Carrot-Ginger Dressing

carrot_ginger_dressingWe all know that leafy green salads should be in our lunch/dinner rotation, right? But are you stuck in a boring salad dressing rut? It’s time to liven things up with this easy recipe that’s reminiscent of the salad dressing at your favorite sushi spot.

What’s more, this sweet, and spicy dressing is rich in vitamin A and a host of other healthy ingredients. Plus, the leftovers will last in the fridge for a week!

Ingredients

  • 2 large carrots, peeled and roughly chopped
  • 2 large shallots, peeled and roughly chopped
  • 1/4 cup roughly chopped fresh ginger
  • 2 tablespoons sweet white miso
  • 1/4 tablespoon rice wine vinegar
  • 2 tablespoons toasted sesame seed oil
  • 1/2 cup grape-seed oil
  • 1/4 cup water
  • 1/2 teaspoon coarse salt
  • 1/2 teaspoon black pepper

Directions

Puree all the dressing ingredients together into a powerful blender until absolutely smooth. Liberally dress your salad, and enjoy!
Prep time: 5 minutes
Servings: 10 (1/4 cup each)
Nutrition (per serving): 158 cal, 0.7 g pro, 8.1 g carb, 0.9 g fiber, 4.8 g sugars, 14 g fat, 1.5 g sat fat, 140 mg sodium

Key Ingredient Benefits

Carrots: This mighty root veggie has few rivals when it comes to beta-carotene. A mere half-cup serving offers four times the Recommended Daily Allowance for vitamin A in the form of protective beta-carotene. Beta-carotene may ward off certain cancers, and it helps prevent heart disease due to its  antioxidant abilities. The retina of the eye needs vitamin A to function; a  deficiency of vitamin A causes night blindness. Though extra vitamin A won’t help you see better, its antioxidant properties may help prevent cataracts and keep your eyes healthy.

Ginger: This flavorful root contains potent anti-inflammatory compounds. This may explain why some people with osteoarthritis or rheumatoid arthritis experience less pain and more mobility when they up their ginger consumption. Ginger also helps with gastrointestinal distress, motion sickness and nausea. Finally, research suggests that ginger may have antioxidant and anti-tumor effects on cells.

Grape-seed Oil: Due to their nutritional and medicinal properties, grapes, their seeds, and leaves have been used in many home remedies for centuries. Grape seed oil is a great source of polyphenols – flavonoids, Essential fatty acid – linoleic acid, vitamin E, and oligomeric proanthocyanidin.

Miso: Found in most supermarkets and specialty stores, miso is a traditional Asian condiment made by grinding beans and/or grains into a paste, adding salt, and allowing it to ferment. The paste can then be dissolved in water to make a savory broth or used as a seasoning element in sauces and other dishes. Although high in sodium, miso is a very good source of manganese and copper as well as a good source of zinc (all three are important mineral antioxidants). It is also a very good source of the mineral phosphorus, as well as a good source of protein and dietary fiber. In addition to these conventional nutrients, soy miso is also an important source of phytonutrient antioxidants.

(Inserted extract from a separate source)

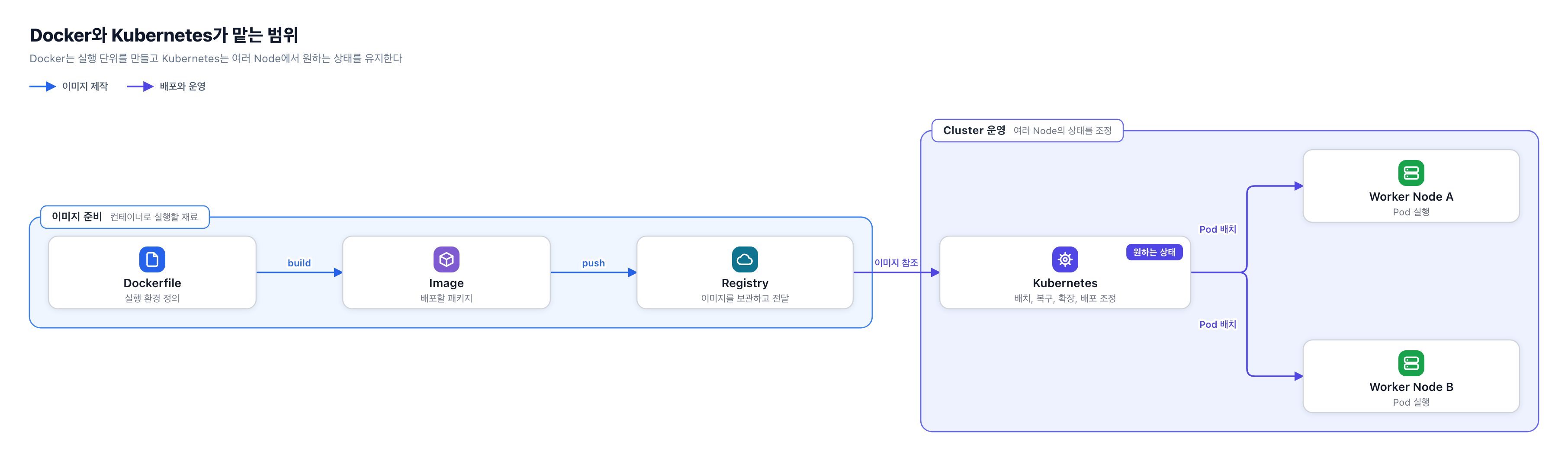Click the 배포와 운영 legend arrow
Image resolution: width=1568 pixels, height=461 pixels.
point(140,86)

Sesame Oil: This oil is an excellent source of polyunsaturated fatting acids including omega-3, omega-6 and omega-9. Polyunsaturated fatty acids are crucial for growth and development and may help prevent and treat chronic diseases such as heart disease, hypertension, diabetes and arthritis.

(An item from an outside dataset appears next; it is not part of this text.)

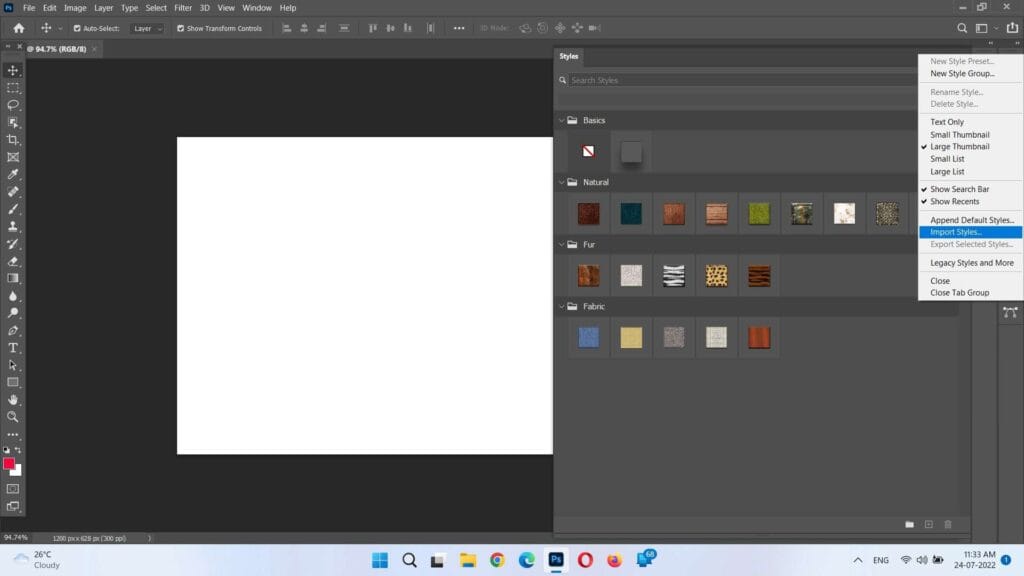Toggle Show Search Bar menu option
The image size is (1024, 576).
960,189
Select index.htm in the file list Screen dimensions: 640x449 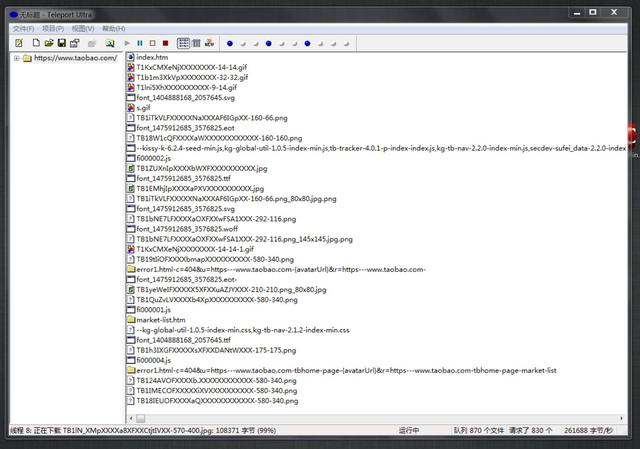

Shallots: These small, round vegetables are related to the onion. Shallots resemble garlic in that their structure is composed of cloves and they also have a bold flavor and strong smell. Like onion and garlic, they contain flavonoids; a type of antioxidant found in fruits and vegetables that help protect the body and may reduce the risk of developing cancer, heart disease and diabetes. Plus, one tablespoon of chopped shallots is high in potassium, vitamin A, and folate.